Work instruction: The answer must be the lines from the one containing "Screen dimensions: 1389x868" through the last line of the data below, copied exactly, with nothing else.

Records from a data collection
•••

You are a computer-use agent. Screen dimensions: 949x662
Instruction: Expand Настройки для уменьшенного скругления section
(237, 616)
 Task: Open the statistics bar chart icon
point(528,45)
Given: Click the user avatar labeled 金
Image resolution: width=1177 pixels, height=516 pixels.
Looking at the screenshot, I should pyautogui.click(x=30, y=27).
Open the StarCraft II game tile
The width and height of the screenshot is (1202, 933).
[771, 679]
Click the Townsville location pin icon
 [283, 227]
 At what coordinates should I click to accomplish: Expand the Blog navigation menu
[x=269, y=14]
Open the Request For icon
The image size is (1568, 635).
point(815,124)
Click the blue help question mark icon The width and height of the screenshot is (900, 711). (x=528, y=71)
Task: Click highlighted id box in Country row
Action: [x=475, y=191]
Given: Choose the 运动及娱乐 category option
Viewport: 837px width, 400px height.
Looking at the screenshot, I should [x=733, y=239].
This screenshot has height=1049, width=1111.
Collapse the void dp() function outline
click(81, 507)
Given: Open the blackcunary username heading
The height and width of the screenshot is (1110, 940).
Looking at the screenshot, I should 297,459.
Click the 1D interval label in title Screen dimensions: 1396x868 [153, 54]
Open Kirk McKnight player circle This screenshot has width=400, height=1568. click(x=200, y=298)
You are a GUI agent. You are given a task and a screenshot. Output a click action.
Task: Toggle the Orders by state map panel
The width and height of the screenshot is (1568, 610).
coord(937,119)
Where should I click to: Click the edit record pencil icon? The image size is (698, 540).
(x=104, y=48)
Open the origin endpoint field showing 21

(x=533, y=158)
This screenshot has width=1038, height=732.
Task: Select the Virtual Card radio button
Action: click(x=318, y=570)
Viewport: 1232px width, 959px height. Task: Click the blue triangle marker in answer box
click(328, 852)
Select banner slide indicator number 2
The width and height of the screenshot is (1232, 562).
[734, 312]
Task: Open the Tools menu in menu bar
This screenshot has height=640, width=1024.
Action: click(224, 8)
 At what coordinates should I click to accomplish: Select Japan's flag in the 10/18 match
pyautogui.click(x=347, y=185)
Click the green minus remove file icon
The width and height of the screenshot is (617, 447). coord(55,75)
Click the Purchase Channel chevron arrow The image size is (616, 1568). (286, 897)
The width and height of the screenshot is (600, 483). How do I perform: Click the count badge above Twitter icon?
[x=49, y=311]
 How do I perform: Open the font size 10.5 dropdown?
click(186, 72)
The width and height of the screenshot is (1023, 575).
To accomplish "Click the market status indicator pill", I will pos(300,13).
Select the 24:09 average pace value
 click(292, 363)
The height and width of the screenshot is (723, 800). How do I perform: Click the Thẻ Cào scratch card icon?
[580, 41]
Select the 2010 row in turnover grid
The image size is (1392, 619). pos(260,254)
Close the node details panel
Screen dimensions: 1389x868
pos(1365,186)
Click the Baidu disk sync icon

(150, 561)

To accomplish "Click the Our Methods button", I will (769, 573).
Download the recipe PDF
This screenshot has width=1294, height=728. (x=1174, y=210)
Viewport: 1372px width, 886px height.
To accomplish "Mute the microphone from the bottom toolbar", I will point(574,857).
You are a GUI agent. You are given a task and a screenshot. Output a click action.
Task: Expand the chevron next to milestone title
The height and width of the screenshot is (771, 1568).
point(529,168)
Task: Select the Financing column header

•••

Task answer:
Screen dimensions: 1389x868
pos(1365,186)
Click the Baidu disk sync icon

(150, 561)

To accomplish "Click the Our Methods button", I will (769, 573).
Download the recipe PDF
This screenshot has width=1294, height=728. (x=1174, y=210)
Viewport: 1372px width, 886px height.
To accomplish "Mute the microphone from the bottom toolbar", I will point(574,857).
You are a GUI agent. You are given a task and a screenshot. Output a click action.
Task: Expand the chevron next to milestone title
The height and width of the screenshot is (771, 1568).
point(529,168)
Task: Select the Financing column header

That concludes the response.